## WORK ITEM
Print, exactly as they appear in the listing below, the lines from the line with "Image resolution: width=724" to the line with "Task: Start recording with the record icon", with both end lines kept.

## SOURCE DATA

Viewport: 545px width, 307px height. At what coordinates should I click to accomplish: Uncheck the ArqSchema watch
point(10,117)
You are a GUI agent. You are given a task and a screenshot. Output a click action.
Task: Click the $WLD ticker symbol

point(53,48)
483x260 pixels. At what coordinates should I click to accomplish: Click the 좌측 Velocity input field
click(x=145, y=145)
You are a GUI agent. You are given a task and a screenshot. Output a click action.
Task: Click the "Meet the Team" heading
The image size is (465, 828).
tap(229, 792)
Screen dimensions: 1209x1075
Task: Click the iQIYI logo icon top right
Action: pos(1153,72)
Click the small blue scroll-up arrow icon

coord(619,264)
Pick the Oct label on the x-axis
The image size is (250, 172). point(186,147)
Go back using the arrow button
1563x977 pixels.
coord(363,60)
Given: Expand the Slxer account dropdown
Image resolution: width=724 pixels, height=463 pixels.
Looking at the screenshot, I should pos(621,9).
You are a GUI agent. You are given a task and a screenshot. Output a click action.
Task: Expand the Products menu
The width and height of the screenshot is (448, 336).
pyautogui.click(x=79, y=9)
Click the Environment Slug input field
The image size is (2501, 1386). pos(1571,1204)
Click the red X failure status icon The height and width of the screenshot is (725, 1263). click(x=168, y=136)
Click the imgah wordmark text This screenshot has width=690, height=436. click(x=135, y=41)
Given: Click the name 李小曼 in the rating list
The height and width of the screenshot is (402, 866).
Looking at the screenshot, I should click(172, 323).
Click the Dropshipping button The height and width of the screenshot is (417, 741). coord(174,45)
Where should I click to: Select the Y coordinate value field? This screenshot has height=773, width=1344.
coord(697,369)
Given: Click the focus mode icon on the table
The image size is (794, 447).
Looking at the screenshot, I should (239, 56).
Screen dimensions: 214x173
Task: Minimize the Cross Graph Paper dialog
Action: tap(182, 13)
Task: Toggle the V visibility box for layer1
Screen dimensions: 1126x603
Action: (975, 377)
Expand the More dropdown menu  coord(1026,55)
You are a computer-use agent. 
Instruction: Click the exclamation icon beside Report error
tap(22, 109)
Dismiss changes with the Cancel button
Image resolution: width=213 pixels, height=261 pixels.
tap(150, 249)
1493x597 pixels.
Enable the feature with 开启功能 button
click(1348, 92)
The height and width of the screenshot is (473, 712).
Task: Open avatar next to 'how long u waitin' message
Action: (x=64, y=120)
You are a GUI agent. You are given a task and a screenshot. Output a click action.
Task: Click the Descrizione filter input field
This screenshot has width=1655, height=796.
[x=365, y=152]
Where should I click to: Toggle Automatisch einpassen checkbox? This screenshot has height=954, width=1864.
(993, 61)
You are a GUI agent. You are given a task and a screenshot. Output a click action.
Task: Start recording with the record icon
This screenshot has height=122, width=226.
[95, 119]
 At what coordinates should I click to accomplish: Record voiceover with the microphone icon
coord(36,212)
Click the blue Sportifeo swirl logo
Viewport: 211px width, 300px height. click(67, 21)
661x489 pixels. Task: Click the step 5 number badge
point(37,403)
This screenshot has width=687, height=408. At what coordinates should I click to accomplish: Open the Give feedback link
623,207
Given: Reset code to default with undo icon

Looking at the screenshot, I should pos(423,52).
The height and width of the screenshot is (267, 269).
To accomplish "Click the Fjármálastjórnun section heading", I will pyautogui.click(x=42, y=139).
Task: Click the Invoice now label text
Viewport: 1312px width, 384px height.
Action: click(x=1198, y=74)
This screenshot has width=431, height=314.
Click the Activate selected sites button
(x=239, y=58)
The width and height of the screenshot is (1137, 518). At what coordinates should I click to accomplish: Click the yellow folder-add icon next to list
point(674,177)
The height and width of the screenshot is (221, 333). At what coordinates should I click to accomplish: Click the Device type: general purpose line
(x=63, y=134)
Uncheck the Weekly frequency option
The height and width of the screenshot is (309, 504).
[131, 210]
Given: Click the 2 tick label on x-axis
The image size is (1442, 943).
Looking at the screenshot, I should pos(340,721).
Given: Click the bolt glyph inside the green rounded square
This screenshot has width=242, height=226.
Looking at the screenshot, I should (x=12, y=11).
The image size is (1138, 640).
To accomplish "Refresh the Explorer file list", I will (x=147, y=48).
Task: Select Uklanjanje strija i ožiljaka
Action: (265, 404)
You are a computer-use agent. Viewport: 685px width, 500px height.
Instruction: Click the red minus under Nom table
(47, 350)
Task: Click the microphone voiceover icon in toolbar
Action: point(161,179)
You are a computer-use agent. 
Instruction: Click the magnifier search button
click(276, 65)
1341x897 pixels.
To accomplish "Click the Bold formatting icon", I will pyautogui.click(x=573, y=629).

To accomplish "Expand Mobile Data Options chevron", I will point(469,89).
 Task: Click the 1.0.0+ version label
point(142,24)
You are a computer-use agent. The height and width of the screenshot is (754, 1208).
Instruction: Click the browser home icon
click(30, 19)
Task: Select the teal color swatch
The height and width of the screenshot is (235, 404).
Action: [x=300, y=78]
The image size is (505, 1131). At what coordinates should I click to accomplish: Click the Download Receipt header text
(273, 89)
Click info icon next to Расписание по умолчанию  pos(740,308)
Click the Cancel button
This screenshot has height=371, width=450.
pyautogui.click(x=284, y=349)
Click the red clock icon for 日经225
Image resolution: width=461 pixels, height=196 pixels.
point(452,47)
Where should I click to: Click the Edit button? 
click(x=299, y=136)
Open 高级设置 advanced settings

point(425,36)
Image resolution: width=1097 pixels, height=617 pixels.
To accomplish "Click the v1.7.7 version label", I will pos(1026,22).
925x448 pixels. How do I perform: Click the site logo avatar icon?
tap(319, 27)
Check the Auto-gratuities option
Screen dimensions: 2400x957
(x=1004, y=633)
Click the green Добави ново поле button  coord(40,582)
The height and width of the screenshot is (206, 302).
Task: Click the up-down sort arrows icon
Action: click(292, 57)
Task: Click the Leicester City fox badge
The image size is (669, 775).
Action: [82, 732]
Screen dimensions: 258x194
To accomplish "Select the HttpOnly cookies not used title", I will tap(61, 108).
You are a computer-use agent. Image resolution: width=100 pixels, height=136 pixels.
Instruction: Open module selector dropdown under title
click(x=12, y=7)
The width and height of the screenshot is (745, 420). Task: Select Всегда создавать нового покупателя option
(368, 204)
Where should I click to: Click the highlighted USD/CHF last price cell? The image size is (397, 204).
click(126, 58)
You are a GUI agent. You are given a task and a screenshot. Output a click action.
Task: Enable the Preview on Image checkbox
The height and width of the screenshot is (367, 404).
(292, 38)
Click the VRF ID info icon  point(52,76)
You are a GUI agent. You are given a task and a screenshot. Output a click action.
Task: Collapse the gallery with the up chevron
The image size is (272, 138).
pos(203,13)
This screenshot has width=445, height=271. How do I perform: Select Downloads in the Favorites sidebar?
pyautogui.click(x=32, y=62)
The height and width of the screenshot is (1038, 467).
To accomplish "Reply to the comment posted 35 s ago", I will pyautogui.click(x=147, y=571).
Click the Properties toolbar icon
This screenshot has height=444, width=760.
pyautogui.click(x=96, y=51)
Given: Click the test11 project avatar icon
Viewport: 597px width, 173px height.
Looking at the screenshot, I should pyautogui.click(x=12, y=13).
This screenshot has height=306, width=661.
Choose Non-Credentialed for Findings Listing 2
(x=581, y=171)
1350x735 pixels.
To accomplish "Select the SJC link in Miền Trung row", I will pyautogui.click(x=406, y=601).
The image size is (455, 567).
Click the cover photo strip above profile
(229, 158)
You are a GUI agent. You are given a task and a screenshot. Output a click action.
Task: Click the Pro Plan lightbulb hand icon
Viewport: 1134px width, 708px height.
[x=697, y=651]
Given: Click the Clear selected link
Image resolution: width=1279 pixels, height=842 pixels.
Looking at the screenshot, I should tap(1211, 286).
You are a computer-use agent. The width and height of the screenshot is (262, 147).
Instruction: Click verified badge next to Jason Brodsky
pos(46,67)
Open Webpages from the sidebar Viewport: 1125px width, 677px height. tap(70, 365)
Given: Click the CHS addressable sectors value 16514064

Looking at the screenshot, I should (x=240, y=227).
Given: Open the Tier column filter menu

## TASK RESULT
Image resolution: width=724 pixels, height=463 pixels.
Looking at the screenshot, I should pos(621,9).
You are a GUI agent. You are given a task and a screenshot. Output a click action.
Task: Expand the Products menu
The width and height of the screenshot is (448, 336).
pyautogui.click(x=79, y=9)
Click the Environment Slug input field
The image size is (2501, 1386). pos(1571,1204)
Click the red X failure status icon The height and width of the screenshot is (725, 1263). click(x=168, y=136)
Click the imgah wordmark text This screenshot has width=690, height=436. click(x=135, y=41)
Given: Click the name 李小曼 in the rating list
The height and width of the screenshot is (402, 866).
Looking at the screenshot, I should click(172, 323).
Click the Dropshipping button The height and width of the screenshot is (417, 741). coord(174,45)
Where should I click to: Select the Y coordinate value field? This screenshot has height=773, width=1344.
coord(697,369)
Given: Click the focus mode icon on the table
The image size is (794, 447).
Looking at the screenshot, I should (239, 56).
Screen dimensions: 214x173
Task: Minimize the Cross Graph Paper dialog
Action: tap(182, 13)
Task: Toggle the V visibility box for layer1
Screen dimensions: 1126x603
Action: (975, 377)
Expand the More dropdown menu  coord(1026,55)
You are a computer-use agent. 
Instruction: Click the exclamation icon beside Report error
tap(22, 109)
Dismiss changes with the Cancel button
Image resolution: width=213 pixels, height=261 pixels.
tap(150, 249)
1493x597 pixels.
Enable the feature with 开启功能 button
click(1348, 92)
The height and width of the screenshot is (473, 712).
Task: Open avatar next to 'how long u waitin' message
Action: (x=64, y=120)
You are a GUI agent. You are given a task and a screenshot. Output a click action.
Task: Click the Descrizione filter input field
This screenshot has width=1655, height=796.
[x=365, y=152]
Where should I click to: Toggle Automatisch einpassen checkbox? This screenshot has height=954, width=1864.
(993, 61)
You are a GUI agent. You are given a task and a screenshot. Output a click action.
Task: Start recording with the record icon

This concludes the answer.